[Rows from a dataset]
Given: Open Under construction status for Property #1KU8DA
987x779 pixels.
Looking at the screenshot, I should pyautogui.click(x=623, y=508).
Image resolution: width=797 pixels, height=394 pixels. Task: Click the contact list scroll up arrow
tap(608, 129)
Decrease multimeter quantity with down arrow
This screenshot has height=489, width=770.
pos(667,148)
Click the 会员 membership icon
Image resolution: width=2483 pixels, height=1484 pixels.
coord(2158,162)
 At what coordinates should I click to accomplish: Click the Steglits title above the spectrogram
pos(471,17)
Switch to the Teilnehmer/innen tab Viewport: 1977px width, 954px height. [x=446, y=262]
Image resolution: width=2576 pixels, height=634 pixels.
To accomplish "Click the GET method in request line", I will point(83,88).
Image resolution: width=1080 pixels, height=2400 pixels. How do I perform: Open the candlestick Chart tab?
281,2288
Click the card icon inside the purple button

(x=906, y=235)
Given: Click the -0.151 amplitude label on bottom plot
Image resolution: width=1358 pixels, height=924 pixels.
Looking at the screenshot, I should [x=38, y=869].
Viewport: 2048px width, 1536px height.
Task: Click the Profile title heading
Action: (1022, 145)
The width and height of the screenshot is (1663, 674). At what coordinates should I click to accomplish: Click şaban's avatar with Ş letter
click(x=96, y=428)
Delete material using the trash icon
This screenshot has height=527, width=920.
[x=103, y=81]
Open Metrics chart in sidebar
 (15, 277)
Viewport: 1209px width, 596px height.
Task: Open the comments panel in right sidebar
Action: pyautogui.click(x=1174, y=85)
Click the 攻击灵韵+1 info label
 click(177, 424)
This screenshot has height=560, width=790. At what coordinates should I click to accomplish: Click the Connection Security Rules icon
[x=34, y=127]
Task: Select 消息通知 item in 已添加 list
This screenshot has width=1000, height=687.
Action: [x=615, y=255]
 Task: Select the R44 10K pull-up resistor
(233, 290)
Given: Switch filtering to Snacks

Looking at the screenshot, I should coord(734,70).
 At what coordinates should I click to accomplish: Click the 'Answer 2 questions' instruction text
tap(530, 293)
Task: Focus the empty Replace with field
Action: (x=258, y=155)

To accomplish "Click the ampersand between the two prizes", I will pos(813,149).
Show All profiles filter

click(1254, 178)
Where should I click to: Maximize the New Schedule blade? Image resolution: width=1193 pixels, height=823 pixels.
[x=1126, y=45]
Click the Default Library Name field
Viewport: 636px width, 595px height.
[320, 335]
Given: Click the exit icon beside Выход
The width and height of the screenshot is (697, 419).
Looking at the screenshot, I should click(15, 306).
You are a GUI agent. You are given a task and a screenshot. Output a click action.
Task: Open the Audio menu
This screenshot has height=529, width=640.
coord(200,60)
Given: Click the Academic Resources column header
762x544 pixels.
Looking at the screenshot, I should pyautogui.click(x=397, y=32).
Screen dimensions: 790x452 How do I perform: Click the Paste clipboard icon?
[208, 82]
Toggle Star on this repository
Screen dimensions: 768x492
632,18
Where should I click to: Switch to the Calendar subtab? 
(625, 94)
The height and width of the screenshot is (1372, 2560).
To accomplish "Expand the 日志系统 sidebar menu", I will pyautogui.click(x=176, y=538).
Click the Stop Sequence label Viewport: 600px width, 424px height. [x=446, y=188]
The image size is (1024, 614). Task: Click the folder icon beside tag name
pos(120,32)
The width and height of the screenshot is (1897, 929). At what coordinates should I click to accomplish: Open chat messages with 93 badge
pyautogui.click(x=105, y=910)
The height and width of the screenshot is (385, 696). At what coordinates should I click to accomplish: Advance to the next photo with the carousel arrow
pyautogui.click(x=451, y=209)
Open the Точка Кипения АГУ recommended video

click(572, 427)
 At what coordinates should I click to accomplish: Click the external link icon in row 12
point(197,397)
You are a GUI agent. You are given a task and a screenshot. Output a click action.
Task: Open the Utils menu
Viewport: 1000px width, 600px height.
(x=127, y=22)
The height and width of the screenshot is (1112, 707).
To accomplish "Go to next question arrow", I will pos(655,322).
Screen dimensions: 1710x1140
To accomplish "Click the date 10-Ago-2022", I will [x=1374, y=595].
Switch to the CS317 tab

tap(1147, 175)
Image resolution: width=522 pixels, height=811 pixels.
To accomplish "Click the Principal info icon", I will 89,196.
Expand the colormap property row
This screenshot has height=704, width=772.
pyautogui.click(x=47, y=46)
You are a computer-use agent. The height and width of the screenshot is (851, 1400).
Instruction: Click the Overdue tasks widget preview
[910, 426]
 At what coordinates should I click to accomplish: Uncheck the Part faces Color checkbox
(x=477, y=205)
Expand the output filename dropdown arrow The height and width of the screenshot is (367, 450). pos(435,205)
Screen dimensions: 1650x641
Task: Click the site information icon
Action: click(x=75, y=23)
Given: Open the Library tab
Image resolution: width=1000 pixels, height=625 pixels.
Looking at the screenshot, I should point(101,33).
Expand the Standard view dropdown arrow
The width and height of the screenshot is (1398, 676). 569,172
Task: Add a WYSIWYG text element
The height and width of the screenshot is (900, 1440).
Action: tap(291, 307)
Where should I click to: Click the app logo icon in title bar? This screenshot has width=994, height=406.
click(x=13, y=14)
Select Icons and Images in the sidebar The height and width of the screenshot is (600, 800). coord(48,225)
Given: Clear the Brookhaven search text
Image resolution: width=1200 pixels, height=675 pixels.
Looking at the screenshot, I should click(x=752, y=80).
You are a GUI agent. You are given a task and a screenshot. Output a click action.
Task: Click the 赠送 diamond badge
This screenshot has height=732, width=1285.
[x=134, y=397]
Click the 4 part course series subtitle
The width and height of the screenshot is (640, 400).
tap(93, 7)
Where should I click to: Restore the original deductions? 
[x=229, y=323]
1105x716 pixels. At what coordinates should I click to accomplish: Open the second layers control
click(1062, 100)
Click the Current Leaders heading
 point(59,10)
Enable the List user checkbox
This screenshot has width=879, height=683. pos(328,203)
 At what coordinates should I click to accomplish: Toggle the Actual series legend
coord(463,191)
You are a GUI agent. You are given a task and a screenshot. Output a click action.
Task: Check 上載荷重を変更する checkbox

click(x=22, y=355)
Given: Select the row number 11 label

* GOAL OF THE EXERCISE: Count the lines above that contain the string "menu", matching case exactly, and reply with the number alone.

* ANSWER FOR THE TASK: 3